OP, the way you 'stood up to him' wasn't actually 'standing up to him'. You in fact put yourself in a very weak position and gave him the green light to completely disrespect you once again. What you should have been saying to him is - when we get home its time to discuss the future as Im no longer going to be living like this.

I can well imagine how lonely you are, Ive been there, but I can tell you this that being on my own at 60 after ending my lifelong marriage 4 years ago means Im no longer lonely, not even if I was on my own on top of a mountain in the wilderness.

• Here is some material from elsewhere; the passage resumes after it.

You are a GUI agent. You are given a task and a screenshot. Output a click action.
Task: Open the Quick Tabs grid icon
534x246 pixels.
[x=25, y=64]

nigelsbigface · 18/08/2017 06:31

Op-would you allow yourself to be spoken to like that by anyone else? And yet your h-the person that should love and support you the most does it on a regular basis.Its not normal and it's not ok. Please save yourself from years of this (and your kids from seeing it as they get older which they will) and at least think about getting away.
Your posts have made ME feel sad and exhausted so I can only imagine how miserable it must be for you... please be kid to yourself and realise that you deserve much much better.

43percentburnt · 18/08/2017 07:16

I echo previous posters. Get you financial ducks in a row and look to split up with him. Take every single penny that you are legally entitled to. You are not screwing him over, gold digging etc (wait for these chestnuts), why wouldn't he want you to have your legal share?

Sadly a life with this man will mean a life of always feeling alone. Without him you can fill your life with friendships and you will feel less alone!

Your parents did not raise their daughter to be spoken to and treated like this. You don't want your children growing up thinking this is how women are treated.

mogulfield · 18/08/2017 07:25

Trust me it's lonelier being with the wrong person than actually physically being on your own. You'll feel better single, honestly.
The way he spoke to you when you tried to sort things says it all, it's beyond saving, he's beyond saving. I'm sorry Flowers

Groovee · 18/08/2017 07:59

This is such sad reading. Ask your mum and dad for help for when you get home. You CAN support your children without him. Look past the material things... do you want to have a lack of affection and loneliness for the rest of your life?

KatharinaRosalie · 18/08/2017 08:49

Can you, for just one minute try to imagine a life that is not dominated by thoughts about him - why he's so nasty, what you can do to make him love you, what have you done wrong this time to piss him off. Can you imagine looking forward to a nice evening, without worrying in what mood your partner will be? An evening or holiday you know will be nice and pleasant with your children, maybe parents and friends, without this black cloud hanging over everbody.

You're married, he's wealthy. Get legal advice before you do anything, and you will be just fine. But without an abuser.